- [Text provided]
________________________

I am increasingly concerned that the ongoing entropy within our national emergency management enterprise is helping no one—least of all the professional emergency managers at the State, Local, Tribal, and Territorial (SLTT) levels who are bearing the brunt of this prolonged circus. Every new development adds friction, confusion, and delay. And as Former FEMA Administrator Pete Gaynor, CEM, recently noted, none of this should surprise us. FEMA has long understood its problems and, in Gaynor’s words, “knows what to fix and how to fix it”—yet continues to be constrained by political, structural, and bureaucratic forces that prevent meaningful reform.1


This dynamic is now openly eroding confidence in the Administration’s ability to fulfill its Stafford Act responsibilities in a timely, effective, and coherent manner. SLTT emergency managers—already stretched by increasing operational complexity—are now forced to navigate turbulence that is entirely avoidable. The result, as Gaynor warns, is a system drifting without strategic vision: too many priorities, too little unity of direction, and a chronic inability to return to fundamentals.

________________________

- [Exercise 1] Locate each line in the records below that contains the string "Find", treating uppercase and lowercase as different, and copy those lines.
The records after this point have no connection to the text above.

________________________

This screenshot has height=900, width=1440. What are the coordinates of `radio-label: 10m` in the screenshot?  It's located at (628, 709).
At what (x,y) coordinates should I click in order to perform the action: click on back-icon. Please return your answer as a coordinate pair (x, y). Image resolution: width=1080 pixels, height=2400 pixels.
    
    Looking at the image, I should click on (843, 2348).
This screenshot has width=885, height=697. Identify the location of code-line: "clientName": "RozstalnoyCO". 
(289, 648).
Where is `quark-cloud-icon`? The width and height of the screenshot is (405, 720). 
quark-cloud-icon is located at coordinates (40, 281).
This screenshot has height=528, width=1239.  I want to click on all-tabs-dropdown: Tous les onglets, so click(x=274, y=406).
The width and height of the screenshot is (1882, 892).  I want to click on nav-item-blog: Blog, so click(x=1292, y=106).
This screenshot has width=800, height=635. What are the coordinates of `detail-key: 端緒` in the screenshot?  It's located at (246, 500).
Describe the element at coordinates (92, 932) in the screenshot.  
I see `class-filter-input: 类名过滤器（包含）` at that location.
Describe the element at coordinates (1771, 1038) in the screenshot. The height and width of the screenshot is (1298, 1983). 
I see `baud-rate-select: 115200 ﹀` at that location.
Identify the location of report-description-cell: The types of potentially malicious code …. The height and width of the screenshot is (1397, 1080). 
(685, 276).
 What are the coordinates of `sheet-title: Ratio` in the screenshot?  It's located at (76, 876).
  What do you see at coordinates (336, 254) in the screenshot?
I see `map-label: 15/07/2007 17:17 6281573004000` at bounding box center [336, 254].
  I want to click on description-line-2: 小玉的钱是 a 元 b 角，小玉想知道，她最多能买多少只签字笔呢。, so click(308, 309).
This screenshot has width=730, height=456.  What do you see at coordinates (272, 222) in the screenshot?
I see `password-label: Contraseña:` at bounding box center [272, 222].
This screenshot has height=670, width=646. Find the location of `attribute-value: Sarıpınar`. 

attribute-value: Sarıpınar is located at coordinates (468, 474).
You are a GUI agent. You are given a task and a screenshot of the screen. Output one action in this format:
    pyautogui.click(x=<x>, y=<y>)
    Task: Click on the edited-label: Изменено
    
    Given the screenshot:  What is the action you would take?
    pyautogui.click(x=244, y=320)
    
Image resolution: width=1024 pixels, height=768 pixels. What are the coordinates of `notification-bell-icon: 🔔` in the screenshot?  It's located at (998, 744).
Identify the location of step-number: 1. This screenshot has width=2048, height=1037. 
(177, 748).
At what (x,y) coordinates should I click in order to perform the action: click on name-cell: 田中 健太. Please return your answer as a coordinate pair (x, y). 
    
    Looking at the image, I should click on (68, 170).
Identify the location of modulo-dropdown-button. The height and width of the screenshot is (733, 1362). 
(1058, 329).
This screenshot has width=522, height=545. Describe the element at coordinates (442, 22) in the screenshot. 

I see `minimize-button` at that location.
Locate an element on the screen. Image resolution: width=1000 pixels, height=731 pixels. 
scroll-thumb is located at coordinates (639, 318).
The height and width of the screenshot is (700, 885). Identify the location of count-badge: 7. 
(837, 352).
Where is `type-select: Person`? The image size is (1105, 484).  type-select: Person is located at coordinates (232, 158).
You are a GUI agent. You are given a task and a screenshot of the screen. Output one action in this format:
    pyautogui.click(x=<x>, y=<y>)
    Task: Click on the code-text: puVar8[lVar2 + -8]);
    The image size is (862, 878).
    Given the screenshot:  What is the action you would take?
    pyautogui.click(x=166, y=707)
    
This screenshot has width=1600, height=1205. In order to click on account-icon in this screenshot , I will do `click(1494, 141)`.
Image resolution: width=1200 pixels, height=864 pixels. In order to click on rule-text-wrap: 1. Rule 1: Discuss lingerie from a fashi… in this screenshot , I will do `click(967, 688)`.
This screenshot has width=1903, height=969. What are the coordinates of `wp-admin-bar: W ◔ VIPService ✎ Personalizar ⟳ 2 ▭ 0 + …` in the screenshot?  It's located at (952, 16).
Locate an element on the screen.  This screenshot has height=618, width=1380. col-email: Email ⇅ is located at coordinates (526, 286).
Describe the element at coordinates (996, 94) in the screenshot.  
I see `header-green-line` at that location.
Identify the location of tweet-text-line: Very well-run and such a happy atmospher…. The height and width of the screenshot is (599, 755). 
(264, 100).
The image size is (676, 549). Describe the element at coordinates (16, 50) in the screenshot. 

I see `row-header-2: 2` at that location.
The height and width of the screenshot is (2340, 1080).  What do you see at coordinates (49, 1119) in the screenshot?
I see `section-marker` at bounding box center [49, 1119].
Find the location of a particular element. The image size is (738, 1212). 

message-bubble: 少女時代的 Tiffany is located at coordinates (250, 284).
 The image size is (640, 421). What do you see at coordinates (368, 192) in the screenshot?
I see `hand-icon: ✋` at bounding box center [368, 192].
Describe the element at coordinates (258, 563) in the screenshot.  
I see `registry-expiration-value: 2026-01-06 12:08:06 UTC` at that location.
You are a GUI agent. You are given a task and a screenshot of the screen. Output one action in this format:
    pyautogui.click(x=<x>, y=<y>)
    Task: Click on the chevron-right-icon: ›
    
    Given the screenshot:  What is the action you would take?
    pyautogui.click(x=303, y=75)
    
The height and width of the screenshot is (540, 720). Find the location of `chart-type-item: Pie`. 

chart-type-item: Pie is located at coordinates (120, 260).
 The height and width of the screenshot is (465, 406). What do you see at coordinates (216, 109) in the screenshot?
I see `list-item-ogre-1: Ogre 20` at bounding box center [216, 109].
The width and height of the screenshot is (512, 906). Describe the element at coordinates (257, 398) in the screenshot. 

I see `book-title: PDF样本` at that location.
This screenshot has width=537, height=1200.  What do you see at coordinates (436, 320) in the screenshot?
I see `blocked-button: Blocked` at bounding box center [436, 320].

________________________

- [Exercise 2] In the emergency management passage, what are the levels of government that the abbreviation SLTT stands for? List them.

- [Task response 1]
This screenshot has height=670, width=646. Find the location of `attribute-value: Sarıpınar`. 
Find the location of a particular element. The image size is (738, 1212). 
The height and width of the screenshot is (540, 720). Find the location of `chart-type-item: Pie`. 

- [Task response 2] State, Local, Tribal, Territorial